Abstract
In this project, I want to create a multivariable regression model to predict the low-income housing density in each NYC census tract in a 7-year time span (2009-2015). Based on the result, I could tell how the neighborhood characteristics determine low-income housing density overall in NYC.
Data Collection and Data Cleaning
The data I used contains demographic and housing features (this can be found in ACS data on social explorer) and the number of low-income housing units in each census tract (this can be found on LHIT website). I also calculated racial diversity (based on 4 racial groups: White, Black, Hispanic, Asian) in each census tract by using entropy index formula.

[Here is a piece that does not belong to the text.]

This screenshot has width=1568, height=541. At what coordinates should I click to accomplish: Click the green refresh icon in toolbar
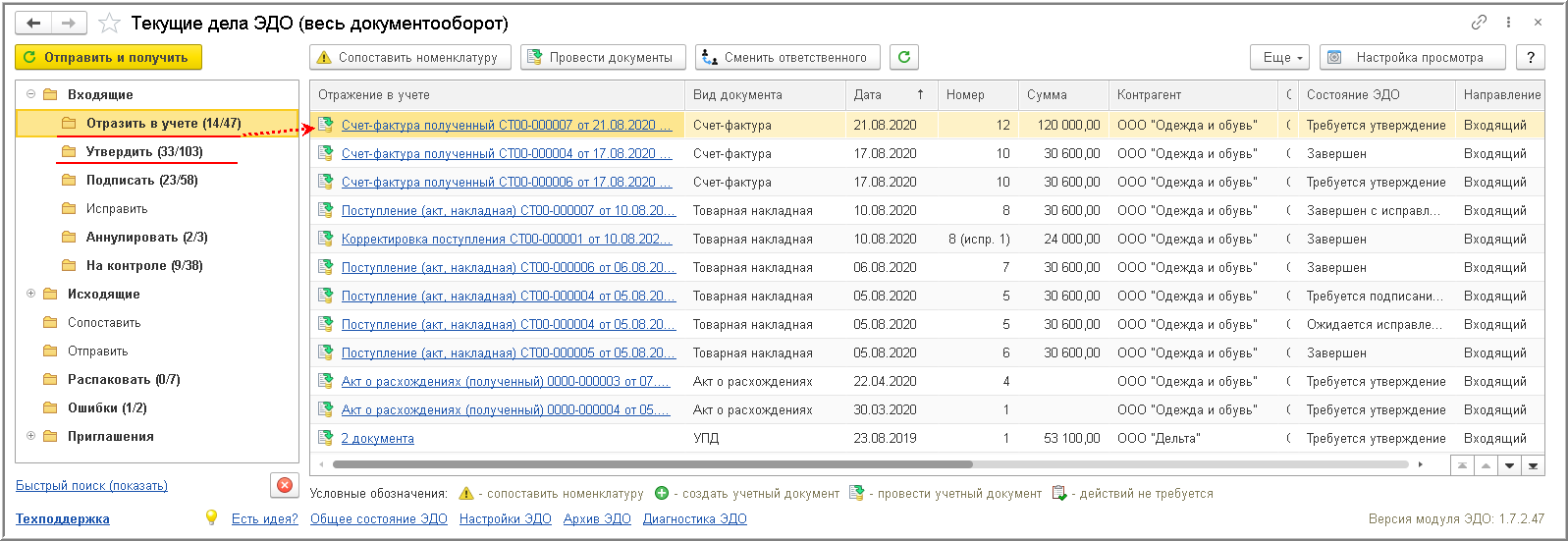(x=904, y=57)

The number of total housing unit variables from the American FactFinder data were merged with the number of affordable housing units from the LIHTC database. Through this merging, the percentage of low-income housing in each census tract was obtained. Initially, there were 15,227 observations over the seven-year time frame for census data. Through eliminating empty rows, 13,640 records remained. From this data, the entropy index was calculated while focusing on the four specific races—Asians, Blacks, Hispanics, and Whites. Following, the census data was merged with public housing density data and the average value of each feature was calculated over the seven-year time frame. Then, observations with missing values have been eliminated. This resulted in 1,140 observations. At this point, each row represents one unique census tract’s performance.